World Series MVP George Springer and the Houston Astros avoided salary arbitration by agreeing Monday to a $24 million, two-year contract.
Springer gets $12 million annually under the deal and will be eligible for arbitration again after the 2019 season. The hearing had been scheduled for today.
He asked for a raise from $4,075,000 to $10.5 million and was offered $8.5 million. His case was bolstered when Mookie Betts defeated Boston in the first hearing last week and was awarded $10.5 million rather than the team’s $7.5 million offer.
Springer tied the World Series record with five home runs, homering in each of the final four games, as Houston won its first title. Springer batted .379 (11 for 29) with five walks in the seven games against the Los Angeles Dodgers. He set career bests during the season with a .283 average, 34 home runs and 85 RBIs.
Houston lost to closer Ken Giles in a case decided Saturday and remains scheduled for a hearing with pitcher Collin McHugh.
Players are 5-2 in cases decided thus far and 17 remain scheduled for hearings through Feb. 16. Twenty-four would be the most hearings since 1990.
Rangers: Bartolo Colon and Darwin Barney agreed to minor league contracts, and both will attend big league spring training.
Colon, 44 would get a $1.75 million, one-year contract if added to the 40-man roster under the terms of the deal agreed to Sunday and could make an additional $1.3 million in performance bonuses based on innings.
He was 7-14 with a 6.48 ERA in 28 starts for Atlanta and Minnesota last season. He was released by the Braves in July, then signed with the Twins and went 5-6 with a 5.18 ERA in 15 starts for them.
Colon has 240 victories in 20 seasons with 10 teams, including the Montreal Expos. The portly righthander has posted 21 wins against Texas, the most by any pitcher.
A four-time All-Star, Colon won the 2005 AL Cy Young Award with the Angels.
Barney, 32, won a Gold Glove with the Chicago Cubs in 2012, when he had just two errors in 155 games at second base.
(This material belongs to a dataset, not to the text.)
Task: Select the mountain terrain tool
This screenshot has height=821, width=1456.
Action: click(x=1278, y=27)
The Los Angeles Dodgers traded him to Toronto on Sept. 13, 2015, and he hit .232 with six home runs and 25 RBIs in 129 games for the Blue Jays last season.
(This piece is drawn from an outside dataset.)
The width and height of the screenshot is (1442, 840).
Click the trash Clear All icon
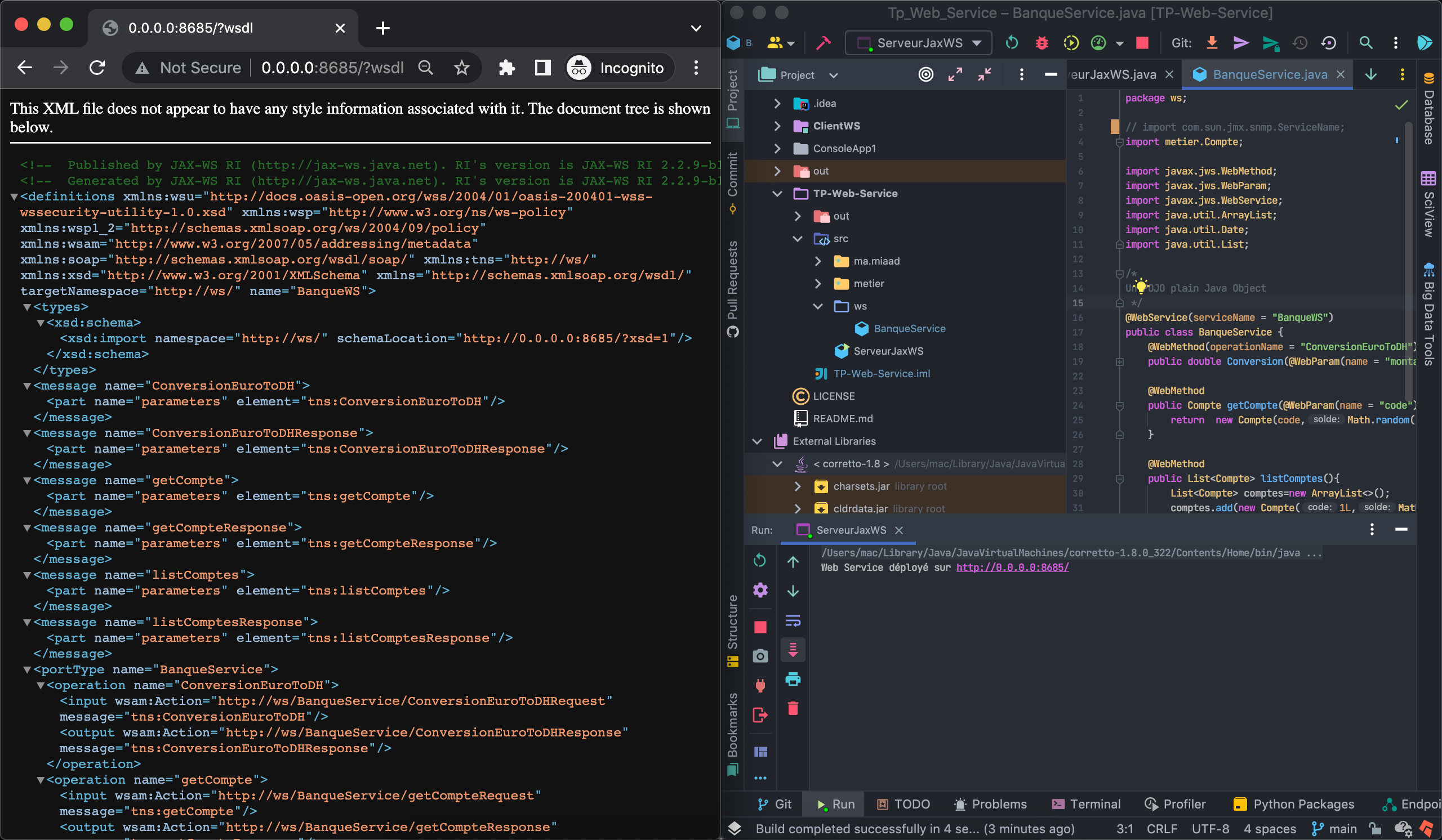[793, 709]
Agent questions cost-cutting: Agent Scott Boras said the number of major league teams rebuilding with younger, lower-cost rosters has become a cancer to the sport, attributing behavior to the strengthened luxury tax combining with restraints on draft-pick salaries.
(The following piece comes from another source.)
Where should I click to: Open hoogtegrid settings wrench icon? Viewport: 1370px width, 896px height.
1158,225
Boras attributes baseball’s attendance drop to an increase in non-competitive teams, predicts fans from perennial losers will increasingly stay away from ballparks until ticket prices are cut and said regional sports networks will negotiate lower rights fees with teams going into rebuild cycles.
J.D. Martinez, Mike Moustakas, Eric Hosmer and Jake Arrieta, all Boras clients, remain unsigned 10 days before spring training in a historically slow market. He said the luxury tax, envisioned by Commissioner Bud Selig to increase competitive balance, is having the opposite effect. He claims incentives are needed to winning, such as increasing draft-pick money based on victories.
“They decided we’re going to have the 12 teams-a-tanking, if you will, and therefore you’re got a noncompetitive cancer,” Boras said Monday.
Competitors watched a pair of successful rebuilds in the past two seasons. The Chicago Cubs won the 2016 World Series four years after losing 101 games and Houston took last year’s title four years after losing 111.
Sunday’s Games Monday’s Games
Predators 5, (at) Islanders 4 (OT): Ryan Johansen scored the tying goal in the final minute of regulation, and Roman Josi scored the winner 3:42 into overtime for Nashville. Kevin Fiala had two goals for the Predators, who rallied from a 4-2 deficit and improved to 9-1-2 in their past 12 games. John Tavares, Ryan Pulock, Casey Cizikas and Nick Leddy scored for New York, which lost for the third time in four games since the All-Star break. Islanders goalie Jaroslav Halak made 46 saves.
Ducks at Maple Leafs: Late
Rangers at Stars: Late
Lightning at Oilers: Late
NHL notes
Flyers: No. 1 goaltender Brian Elliott is expected to return from an undisclosed injury tonight at Carolina. The Flyers have lost all four games that he has been sidelined, allowing 4.5 goals per game. Today is the first of four meetings between two teams fighting for the last playoff spot in the East.
Sabres: Coach Phil Housley, part of a new regime this season with general manager Jason Botterill, acknowledged he might have underestimated how daunting a task he faced in addressing leadership concerns and changing the attitude of a team about to extend its club-record playoff drought to seven seasons. “When you only have 14 wins, there’s a lot of areas that need to be addressed. One of those is culture, and we’ve got to continue to find a way to change it,”Housley said of the Sabres, who have the NHL’s second-worst record.